== DIRECTIVE ==
Swap "GUI agent" for "interface agent" everywhere it occurs in the items below, and reproduce all the lines with nothing else altered.

== INPUT ==
■ ■ ■

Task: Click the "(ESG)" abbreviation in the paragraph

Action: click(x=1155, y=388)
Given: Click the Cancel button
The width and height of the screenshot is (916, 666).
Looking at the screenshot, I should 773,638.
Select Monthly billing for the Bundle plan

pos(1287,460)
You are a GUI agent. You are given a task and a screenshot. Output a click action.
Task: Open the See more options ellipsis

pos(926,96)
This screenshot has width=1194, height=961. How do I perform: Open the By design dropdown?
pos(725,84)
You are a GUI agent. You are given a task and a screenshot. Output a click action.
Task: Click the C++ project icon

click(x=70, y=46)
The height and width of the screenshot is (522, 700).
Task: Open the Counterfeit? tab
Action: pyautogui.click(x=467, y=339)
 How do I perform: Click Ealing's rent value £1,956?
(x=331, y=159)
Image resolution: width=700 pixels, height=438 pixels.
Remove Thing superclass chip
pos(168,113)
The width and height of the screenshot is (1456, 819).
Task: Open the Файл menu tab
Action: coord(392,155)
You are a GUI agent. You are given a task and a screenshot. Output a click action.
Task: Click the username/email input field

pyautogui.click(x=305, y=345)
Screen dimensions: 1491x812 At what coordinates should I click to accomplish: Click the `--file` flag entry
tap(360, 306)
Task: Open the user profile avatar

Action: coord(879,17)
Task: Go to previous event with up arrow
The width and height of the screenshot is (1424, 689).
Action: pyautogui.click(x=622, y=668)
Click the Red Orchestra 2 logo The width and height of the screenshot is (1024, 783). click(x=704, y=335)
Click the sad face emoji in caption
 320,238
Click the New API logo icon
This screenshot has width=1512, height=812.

■ ■ ■

== THE SOLUTION ==
Task: Click the "(ESG)" abbreviation in the paragraph

Action: click(x=1155, y=388)
Given: Click the Cancel button
The width and height of the screenshot is (916, 666).
Looking at the screenshot, I should 773,638.
Select Monthly billing for the Bundle plan

pos(1287,460)
You are a interface agent. You are given a task and a screenshot. Output a click action.
Task: Open the See more options ellipsis

pos(926,96)
This screenshot has width=1194, height=961. How do I perform: Open the By design dropdown?
pos(725,84)
You are a interface agent. You are given a task and a screenshot. Output a click action.
Task: Click the C++ project icon

click(x=70, y=46)
The height and width of the screenshot is (522, 700).
Task: Open the Counterfeit? tab
Action: pyautogui.click(x=467, y=339)
 How do I perform: Click Ealing's rent value £1,956?
(x=331, y=159)
Image resolution: width=700 pixels, height=438 pixels.
Remove Thing superclass chip
pos(168,113)
The width and height of the screenshot is (1456, 819).
Task: Open the Файл menu tab
Action: coord(392,155)
You are a interface agent. You are given a task and a screenshot. Output a click action.
Task: Click the username/email input field

pyautogui.click(x=305, y=345)
Screen dimensions: 1491x812 At what coordinates should I click to accomplish: Click the `--file` flag entry
tap(360, 306)
Task: Open the user profile avatar

Action: coord(879,17)
Task: Go to previous event with up arrow
The width and height of the screenshot is (1424, 689).
Action: pyautogui.click(x=622, y=668)
Click the Red Orchestra 2 logo The width and height of the screenshot is (1024, 783). click(x=704, y=335)
Click the sad face emoji in caption
 320,238
Click the New API logo icon
This screenshot has width=1512, height=812.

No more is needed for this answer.